As companies struggle to comply with new rules and regulations stemming from the Sarbanes-Oxley Act and regulatory bodies, a trend toward employing Chief Governance Officers is emerging.
It is estimated that about 60 publicly traded companies now employ CGOs, charged with ensuring the company is complying with an ever growing list of new requirements.
Robert Lamm, Computer Associates International’s new director of corporate governance, told Investors Business Daily that in the two weeks it took him to drive up the East Coast to start his new job, there was a whole set of new rules waiting for him to absorb.
"I think it was a two-week period during which the SEC issued more proposed regulations than it ever had in its existence," Lamm said. "I got here and said, 'Oh my goodness, I'm really behind the eight ball. I'm going to kill a lot of trees keeping up.' "

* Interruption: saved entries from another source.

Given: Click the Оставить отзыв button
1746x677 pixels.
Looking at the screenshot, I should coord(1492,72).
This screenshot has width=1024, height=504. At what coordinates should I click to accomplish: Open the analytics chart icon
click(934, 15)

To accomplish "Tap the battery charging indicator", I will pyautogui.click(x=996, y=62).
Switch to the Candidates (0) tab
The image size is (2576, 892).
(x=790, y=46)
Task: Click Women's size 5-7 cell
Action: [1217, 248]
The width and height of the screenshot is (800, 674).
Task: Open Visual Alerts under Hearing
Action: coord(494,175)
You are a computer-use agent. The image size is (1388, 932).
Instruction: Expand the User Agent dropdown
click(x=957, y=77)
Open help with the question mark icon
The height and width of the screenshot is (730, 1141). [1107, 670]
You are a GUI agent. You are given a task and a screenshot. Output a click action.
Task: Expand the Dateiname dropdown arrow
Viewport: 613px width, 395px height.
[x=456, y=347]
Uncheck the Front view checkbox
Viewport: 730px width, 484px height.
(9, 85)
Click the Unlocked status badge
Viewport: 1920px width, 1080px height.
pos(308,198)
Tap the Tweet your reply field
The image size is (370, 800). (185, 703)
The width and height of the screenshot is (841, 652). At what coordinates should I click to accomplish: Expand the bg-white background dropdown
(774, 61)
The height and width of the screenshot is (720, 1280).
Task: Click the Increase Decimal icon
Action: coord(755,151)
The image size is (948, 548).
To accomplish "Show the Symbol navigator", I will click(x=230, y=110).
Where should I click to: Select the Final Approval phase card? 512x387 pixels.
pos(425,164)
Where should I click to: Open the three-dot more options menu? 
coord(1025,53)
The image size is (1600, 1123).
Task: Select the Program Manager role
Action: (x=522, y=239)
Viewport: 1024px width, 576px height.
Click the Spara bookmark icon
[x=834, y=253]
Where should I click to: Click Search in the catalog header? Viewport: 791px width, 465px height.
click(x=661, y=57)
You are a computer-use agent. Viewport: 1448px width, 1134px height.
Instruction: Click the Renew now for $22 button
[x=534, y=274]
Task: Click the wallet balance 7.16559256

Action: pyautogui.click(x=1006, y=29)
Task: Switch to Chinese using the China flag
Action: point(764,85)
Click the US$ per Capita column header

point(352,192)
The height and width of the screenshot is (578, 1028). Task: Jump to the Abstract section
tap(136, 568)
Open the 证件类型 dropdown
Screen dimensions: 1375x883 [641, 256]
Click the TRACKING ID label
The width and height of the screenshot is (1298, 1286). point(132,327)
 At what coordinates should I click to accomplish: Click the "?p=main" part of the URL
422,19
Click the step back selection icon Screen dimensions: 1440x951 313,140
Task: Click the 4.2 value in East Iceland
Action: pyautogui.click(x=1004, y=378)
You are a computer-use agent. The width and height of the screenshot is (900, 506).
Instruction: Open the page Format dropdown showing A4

At Eastman Kodak Company, the new CGO will oversee the company’s compliance with "government and New York Stock Exchange mandates and to identify and adopt best practices, in the corporate governance arena," according to Business Wire, which reported that the CGO "will perform ongoing assessments of the governance practices and structure of the company's Board of Directors, and will identify opportunities for improvement."
Larry Hickey, the company’s new CGO will report to Corporate Secretary James Quinn, who told Business Wire that, "Good governance is good business. A platform of best-practice governance principles, together with strong support from senior management and the Board of Directors, is vital to ensure shareholder confidence. Larry Hickey will bring considerable experience to a task that has recently gained considerable importance with the introduction of the Sarbanes-Oxley Act and new rules from the New York Stock Exchange."
Pitney Bowes, the Walt Disney Co., Krispy Kreme Doughnuts and Pfizer are among the firms that have also institutionalized the CGO position or something similar to it.